Sliding Puzzle Game:

  • Kids and teenagers that express strong emotion over the internet: Strangers can read what you write online, even if you think it’s private. Predators search for emotionally vulnerable kids.

  • Kids and teens that post revealing photographs: Online pictures can include details such as your address, neighborhood, school name, or even your geographical coordinates. Predators look for any information to identify you.

  • Kids that aren’t able to recognize dangerous situations: Strangers with bad intentions might use instant messages, chat rooms, or even e-mails to establish contact with you. Remember to always tell a parent or teacher if something makes you uncomfortable.

Spy Glasses Game:

  • I know something about you.
    I am building trust to learn your secrets.

  • Type in your name and address to win a free prize.
    I want your private information to scam you, not to give you a prize.

  • Take this quick personality test.
    I am gathering facts about you to make it easy to guess your password or other secret information.

  • Enter the contest on this pop-up ad and win big!
    I’m tricking you so I can get your information, use your e-mail, or infect your computer.

  • Download this file.
    If you do not know me, this file probably contains a virus that will harm your computer.

  • Forward this spam e-mail.
    I’m trying to get you to engage in bad netiquette. Spam e-mails can damage your computer.

  • You really stink!
    This is cyberbullying. Tell an adult if you feel you are being bullied online or off.

  • Online predators like to trick kids and teens into telling secrets. Once they have gained your trust, they may threaten to tell your friends and family these secrets unless you meet them in person. Never fall for this trick.

    Never give up your personal information if a website asks for it.

    Do not forward spam emails, click the links in spam emails, or click links on pop-up ads. Many of these links can download harmful viruses onto your computer.

Scuba Game:

  • When you sign up on a website, you should use your favorite color as a screenname.
    When creating a username, you should never use any personal information, such as your name.

  • When you receive spam e-mail, you should delete it.
    Spam e-mails can have viruses that can damage your computer. You should delete all spam messages.

  • WHEN YOU TYPE IN ALL CAPS LIKE THIS, it is bad netiquette.
    Typing in caps is the same as yelling, which is bad netiquette!

  • If you see an image online that makes you uncomfortable, you should tell an adult.
    If you see a picture that makes you uncomfortable, turn off your monitor and go tell an adult.

  • The internet is for kids and adults to play games, research, and other things.
    Anyone can use the internet! It is a great tool to play games, do research, keep in contact with friends and family, watch videos, and more.

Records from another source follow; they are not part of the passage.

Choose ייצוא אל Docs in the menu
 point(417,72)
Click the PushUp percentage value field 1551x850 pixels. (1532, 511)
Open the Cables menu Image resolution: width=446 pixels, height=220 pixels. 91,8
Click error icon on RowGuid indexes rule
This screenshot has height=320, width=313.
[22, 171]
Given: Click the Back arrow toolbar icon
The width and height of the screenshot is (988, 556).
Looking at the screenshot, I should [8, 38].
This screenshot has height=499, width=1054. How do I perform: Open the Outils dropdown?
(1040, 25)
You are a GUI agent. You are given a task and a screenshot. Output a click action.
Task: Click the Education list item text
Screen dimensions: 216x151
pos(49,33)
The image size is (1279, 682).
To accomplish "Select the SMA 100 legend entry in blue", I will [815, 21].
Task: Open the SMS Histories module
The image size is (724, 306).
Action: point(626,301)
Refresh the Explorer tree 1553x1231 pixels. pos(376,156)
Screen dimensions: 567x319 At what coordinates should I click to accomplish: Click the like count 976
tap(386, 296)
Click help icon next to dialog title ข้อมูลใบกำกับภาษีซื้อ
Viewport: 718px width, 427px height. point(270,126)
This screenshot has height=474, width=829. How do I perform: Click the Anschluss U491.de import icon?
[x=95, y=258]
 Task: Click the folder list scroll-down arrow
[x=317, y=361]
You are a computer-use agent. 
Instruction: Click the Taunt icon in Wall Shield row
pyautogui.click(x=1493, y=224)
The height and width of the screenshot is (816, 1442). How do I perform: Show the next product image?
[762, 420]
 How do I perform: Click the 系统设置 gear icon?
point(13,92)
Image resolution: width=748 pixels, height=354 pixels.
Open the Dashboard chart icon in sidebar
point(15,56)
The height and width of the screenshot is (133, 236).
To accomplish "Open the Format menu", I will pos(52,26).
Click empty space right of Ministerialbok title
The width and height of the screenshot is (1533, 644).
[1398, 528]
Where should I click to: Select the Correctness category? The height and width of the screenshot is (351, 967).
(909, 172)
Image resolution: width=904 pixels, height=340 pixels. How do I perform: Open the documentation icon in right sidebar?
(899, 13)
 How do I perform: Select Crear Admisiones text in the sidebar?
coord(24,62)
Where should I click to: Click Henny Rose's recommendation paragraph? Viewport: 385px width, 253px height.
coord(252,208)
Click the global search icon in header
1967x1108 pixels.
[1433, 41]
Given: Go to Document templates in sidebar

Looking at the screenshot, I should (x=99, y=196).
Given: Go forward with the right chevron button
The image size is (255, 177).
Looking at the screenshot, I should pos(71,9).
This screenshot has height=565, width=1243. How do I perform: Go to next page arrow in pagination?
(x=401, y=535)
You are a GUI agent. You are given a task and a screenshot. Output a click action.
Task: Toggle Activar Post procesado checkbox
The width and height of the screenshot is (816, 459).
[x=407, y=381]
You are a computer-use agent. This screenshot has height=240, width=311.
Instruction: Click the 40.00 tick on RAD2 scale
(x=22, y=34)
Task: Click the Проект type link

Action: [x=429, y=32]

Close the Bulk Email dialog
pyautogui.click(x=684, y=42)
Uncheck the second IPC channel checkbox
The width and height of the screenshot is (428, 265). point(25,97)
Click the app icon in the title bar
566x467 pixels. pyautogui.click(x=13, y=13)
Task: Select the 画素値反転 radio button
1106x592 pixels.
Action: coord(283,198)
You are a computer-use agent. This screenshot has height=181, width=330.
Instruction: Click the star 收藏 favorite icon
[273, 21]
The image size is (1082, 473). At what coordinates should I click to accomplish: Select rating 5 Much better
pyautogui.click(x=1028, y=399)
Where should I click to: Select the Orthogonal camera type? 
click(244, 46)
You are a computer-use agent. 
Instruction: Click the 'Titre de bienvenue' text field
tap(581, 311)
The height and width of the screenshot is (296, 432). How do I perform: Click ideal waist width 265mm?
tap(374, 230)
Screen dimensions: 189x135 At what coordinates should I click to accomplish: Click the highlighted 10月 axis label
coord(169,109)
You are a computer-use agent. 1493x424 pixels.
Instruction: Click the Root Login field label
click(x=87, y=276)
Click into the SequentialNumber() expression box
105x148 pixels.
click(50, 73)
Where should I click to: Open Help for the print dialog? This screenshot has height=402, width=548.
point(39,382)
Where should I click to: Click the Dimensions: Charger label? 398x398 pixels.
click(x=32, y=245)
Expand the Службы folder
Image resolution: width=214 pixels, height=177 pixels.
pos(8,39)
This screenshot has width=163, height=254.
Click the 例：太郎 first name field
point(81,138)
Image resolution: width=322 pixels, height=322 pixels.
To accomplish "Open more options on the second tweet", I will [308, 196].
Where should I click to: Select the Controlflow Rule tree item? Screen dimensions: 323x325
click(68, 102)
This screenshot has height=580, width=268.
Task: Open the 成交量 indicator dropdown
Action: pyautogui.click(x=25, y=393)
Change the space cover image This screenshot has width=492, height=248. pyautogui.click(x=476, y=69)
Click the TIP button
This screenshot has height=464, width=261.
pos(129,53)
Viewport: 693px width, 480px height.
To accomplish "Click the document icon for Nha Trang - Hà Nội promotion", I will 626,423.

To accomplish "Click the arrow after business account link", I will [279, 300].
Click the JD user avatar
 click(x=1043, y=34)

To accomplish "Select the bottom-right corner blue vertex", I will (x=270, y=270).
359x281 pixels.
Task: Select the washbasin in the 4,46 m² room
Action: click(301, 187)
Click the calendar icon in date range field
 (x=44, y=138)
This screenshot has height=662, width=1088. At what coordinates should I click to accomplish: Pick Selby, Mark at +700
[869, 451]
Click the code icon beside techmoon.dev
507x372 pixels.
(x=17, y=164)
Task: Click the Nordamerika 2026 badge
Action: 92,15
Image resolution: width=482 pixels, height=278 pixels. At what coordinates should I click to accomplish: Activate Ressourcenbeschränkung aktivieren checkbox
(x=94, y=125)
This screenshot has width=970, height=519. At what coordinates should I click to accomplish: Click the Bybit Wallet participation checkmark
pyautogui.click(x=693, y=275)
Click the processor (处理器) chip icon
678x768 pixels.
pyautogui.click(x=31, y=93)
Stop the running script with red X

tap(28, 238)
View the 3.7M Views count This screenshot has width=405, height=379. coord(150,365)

  • u2#7lj9TR3 would be an example of a strong password.
    A strong password is made up of at least 8 letters, numbers, and symbols.

  • Before you sign up for a website program, you should ask a parent or guardian.
    Always ask a parent or guardian before setting up an account on a website.

  • Your password should never include something that would be easy for someone else to guess.
    Don’t make a password with information about you that is easy to learn.

  • Once you make a password, you should change it often.
    You should change your password often as a safety measure.

  • Being mean to other players in online games is never ok.
    Games are meant to be fun! You should be nice to other players so it stays that way.